The post is meant to be the first in a series that will allegedly provide transparency into how all that works, but the answer to the above question is unlikely to pop up at any point, at least not in any “human understandable” language – past the self-serving, corporate platitudes. One of those is referring to content that is evidently not breaking platform rules as being “borderline” – and, “we won’t necessarily recommend it.”
It really doesn’t get more arbitrary and ultimately non-transparent than that.
One of the sections, “The cross-platform problem: addressing shares of misinformation” is dedicated to this, where YouTube pats itself on the back for managing to suppress videos that don’t break its rules (“but we just don’t like them”) to “significantly” below one percent, recommendations-wise.

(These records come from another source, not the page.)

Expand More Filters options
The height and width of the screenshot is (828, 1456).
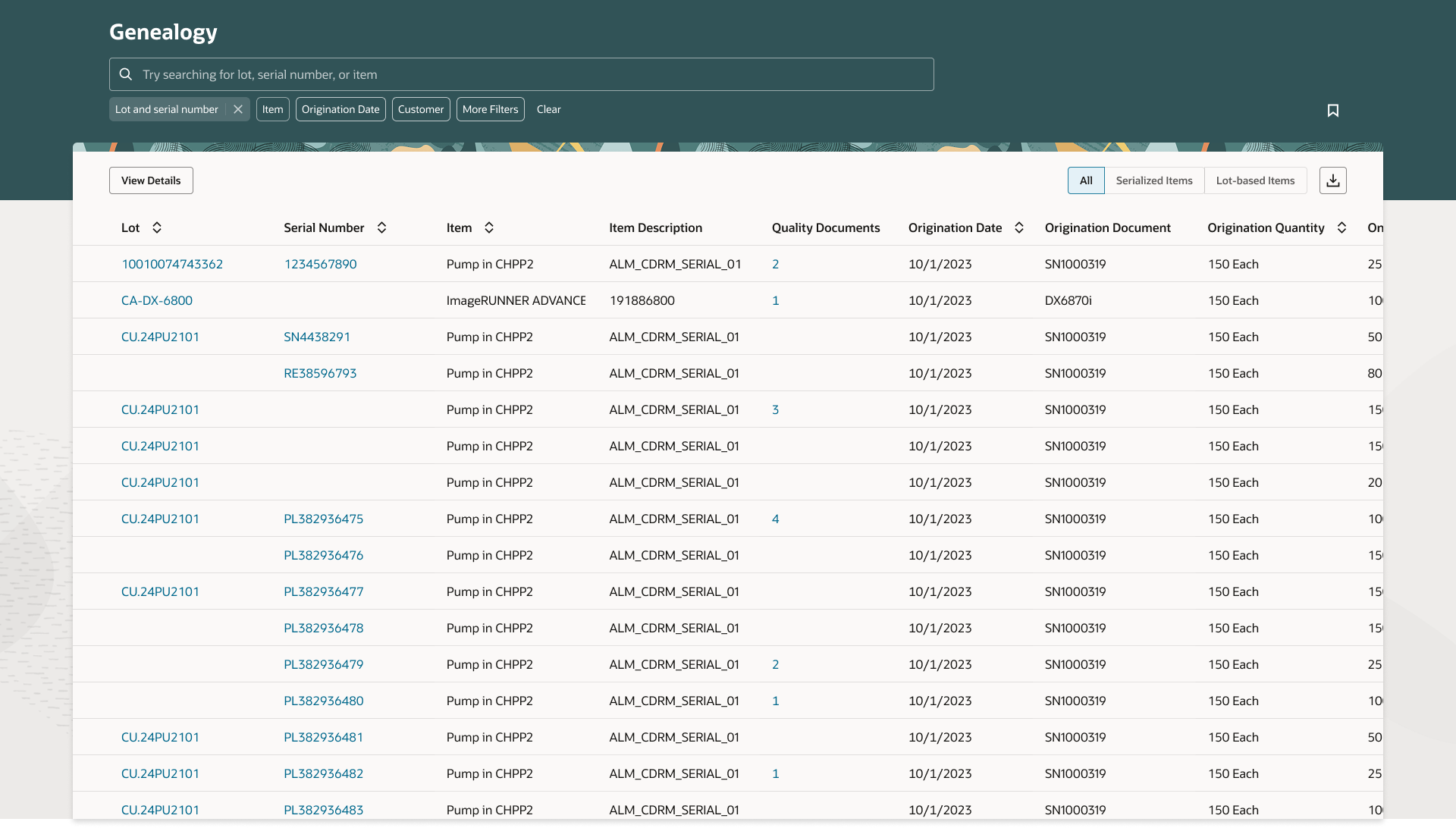(x=490, y=109)
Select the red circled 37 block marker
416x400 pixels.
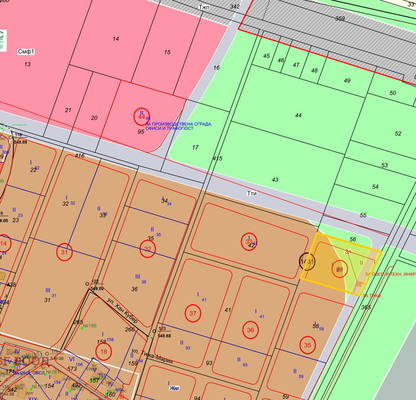[193, 313]
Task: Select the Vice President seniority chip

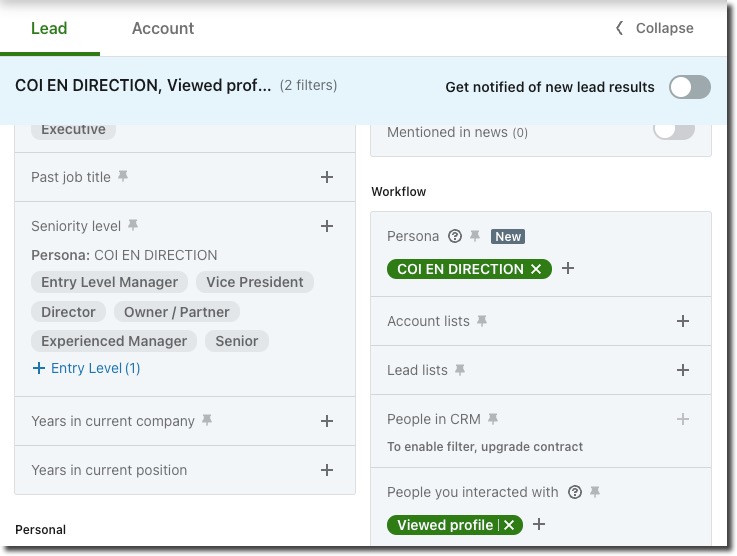Action: [x=255, y=282]
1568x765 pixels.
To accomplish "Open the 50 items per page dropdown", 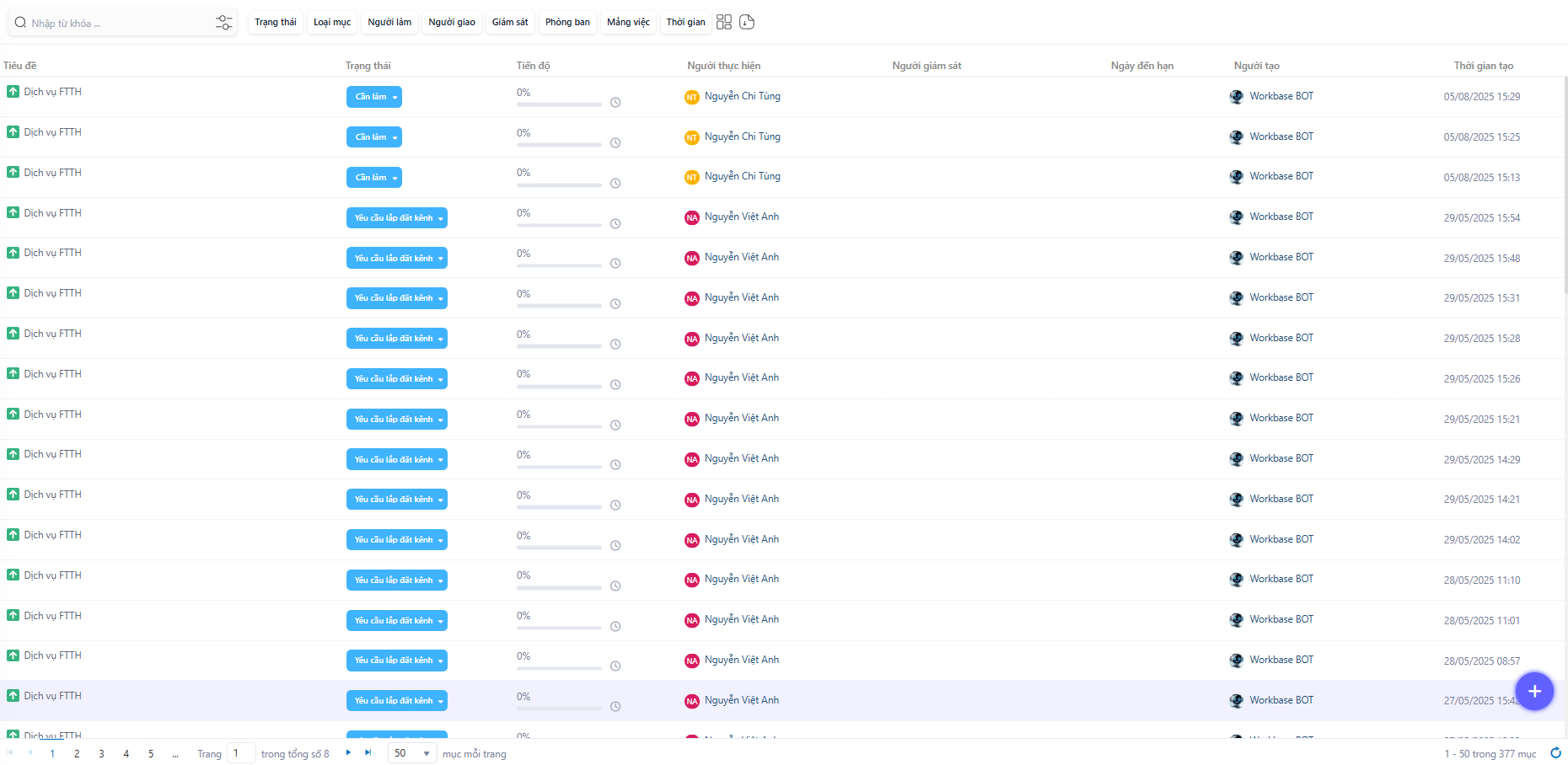I will point(412,753).
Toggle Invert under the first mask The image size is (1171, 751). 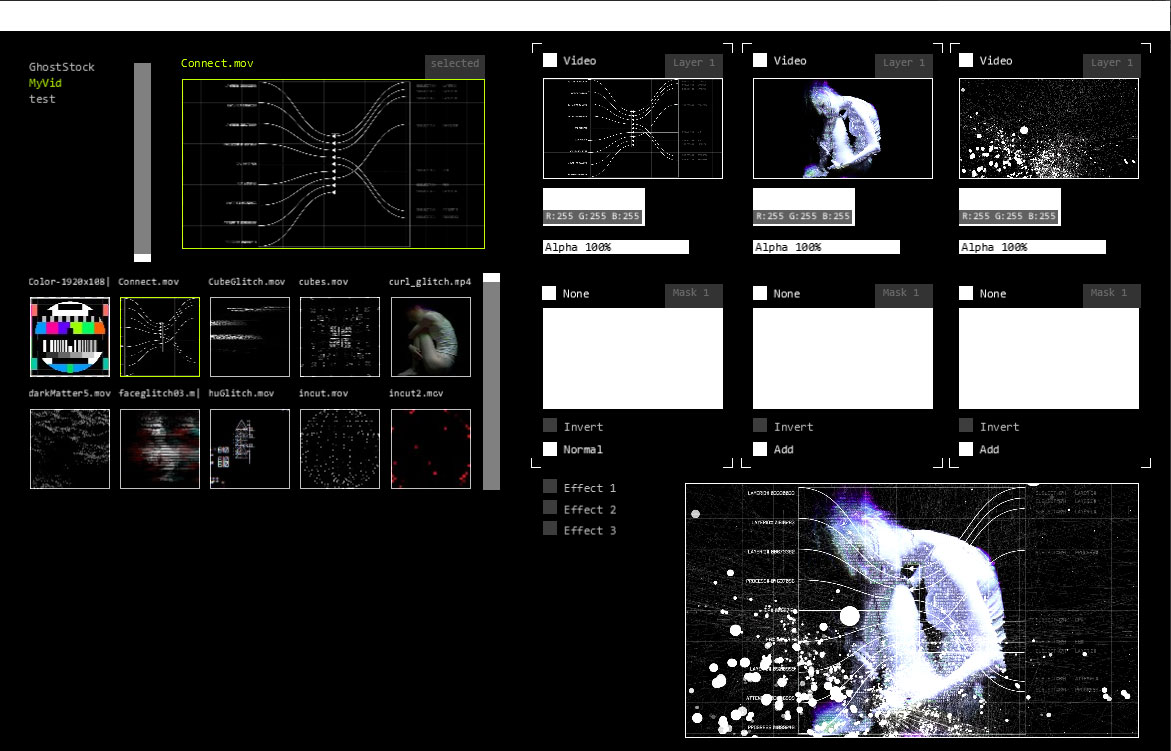[550, 426]
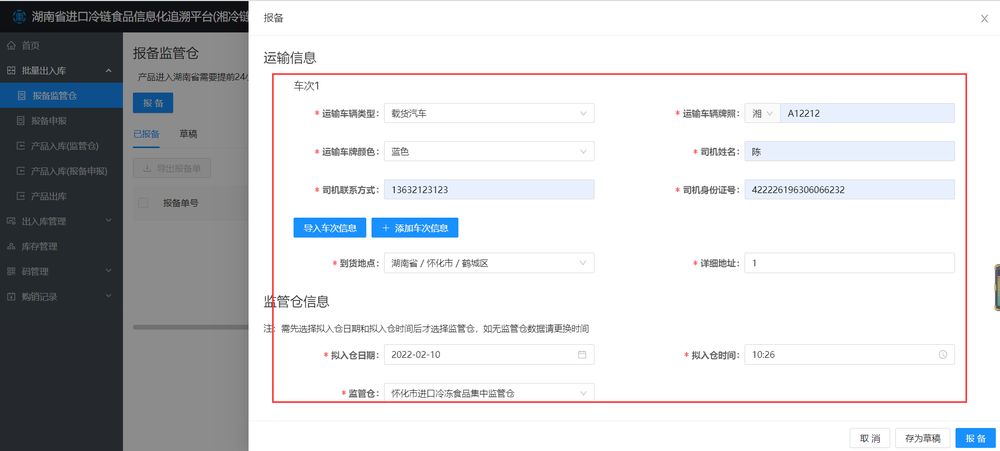The width and height of the screenshot is (1000, 451).
Task: Open the 监管仓 warehouse dropdown
Action: [489, 394]
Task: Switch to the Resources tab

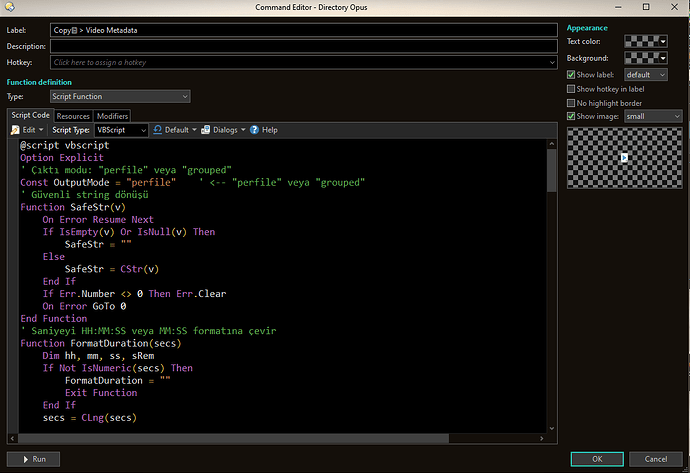Action: [x=73, y=116]
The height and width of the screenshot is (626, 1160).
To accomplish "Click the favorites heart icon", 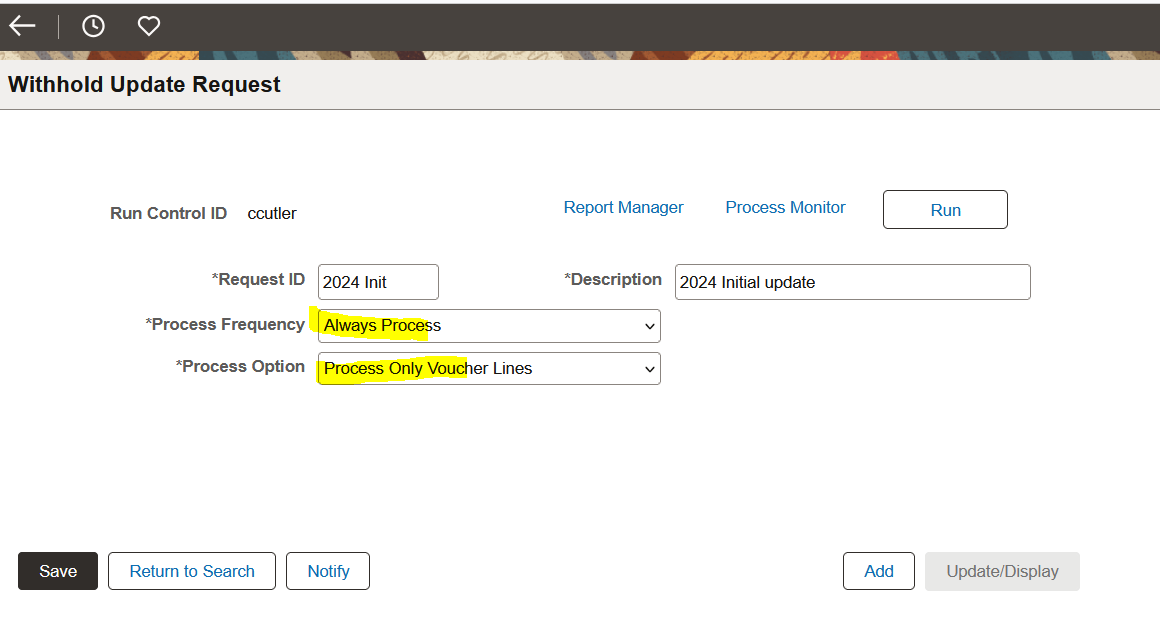I will 149,26.
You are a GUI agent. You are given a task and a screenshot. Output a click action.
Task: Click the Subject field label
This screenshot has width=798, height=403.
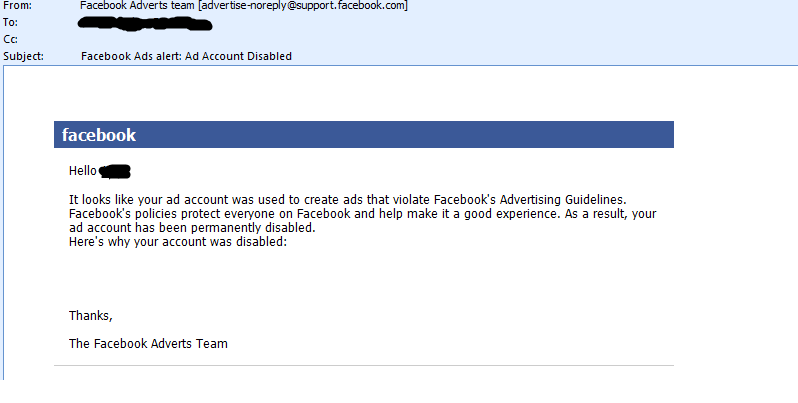coord(24,56)
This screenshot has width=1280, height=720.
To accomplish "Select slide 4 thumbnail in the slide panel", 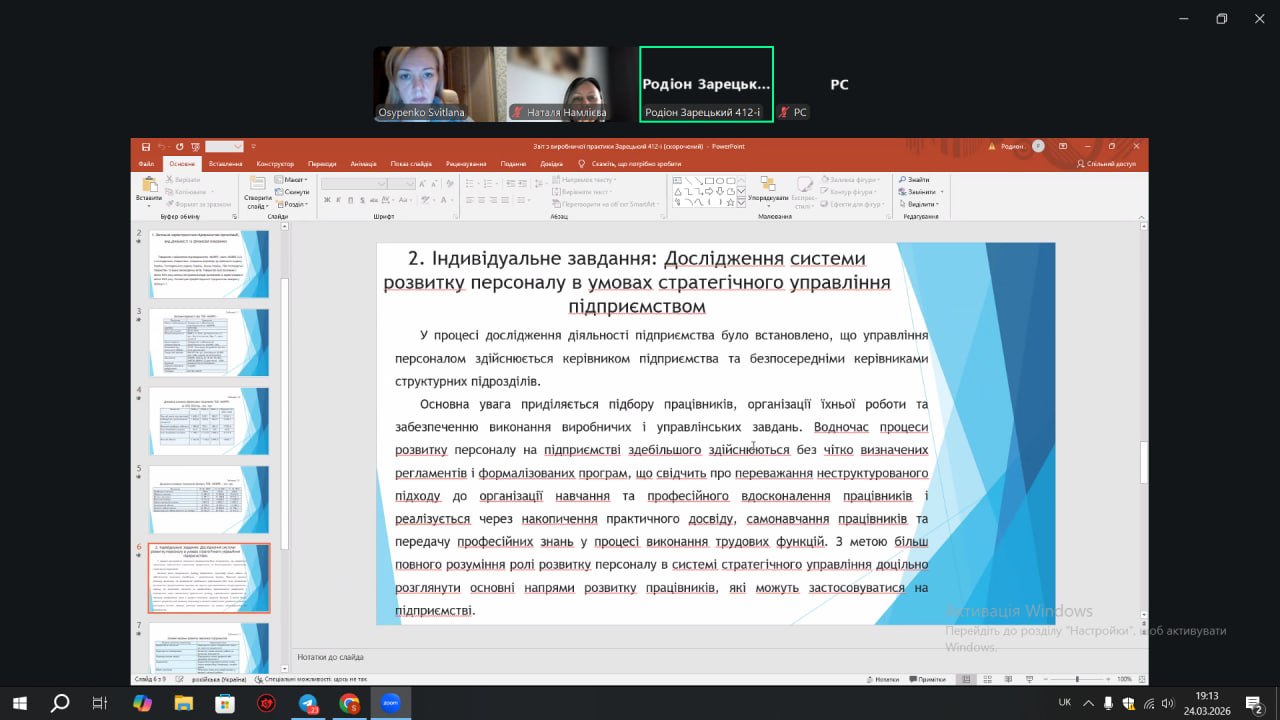I will click(209, 421).
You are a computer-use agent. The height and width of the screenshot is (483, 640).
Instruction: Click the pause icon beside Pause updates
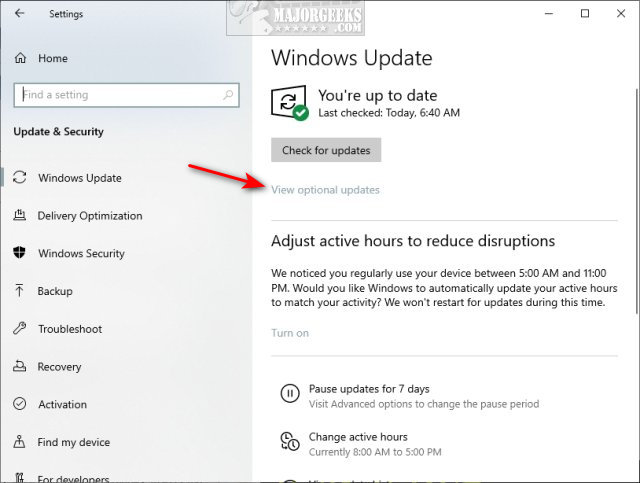click(x=290, y=394)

But now an interesting “problem” occurs: how to stop those videos being shared and recommended elsewhere? It’s interesting not only because it betrays Google/YouTube striving to have its tentacles literally across all over the internet, but also as a roundabout acknowledgement that alternatives are gaining momentum, to the point where it becomes important to the behemoth whether or not a video it disapproves of gets an audience elsewhere.
And to stop that, YouTube would go as far as to disable the share button, “or break the link on videos that we’re already limiting in recommendations.”
The idea is so outrageous that even YouTube’s blog post pays lip service to common sense when its author notes, “but we grapple with whether preventing shares may go too far in restricting a viewer’s freedoms.”
However, with YouTube it’s best to err on the side of cynical caution, and consider posts like this as more the giant putting out feelers to see how the community reacts, than it actually “grappling” with any ethical issue.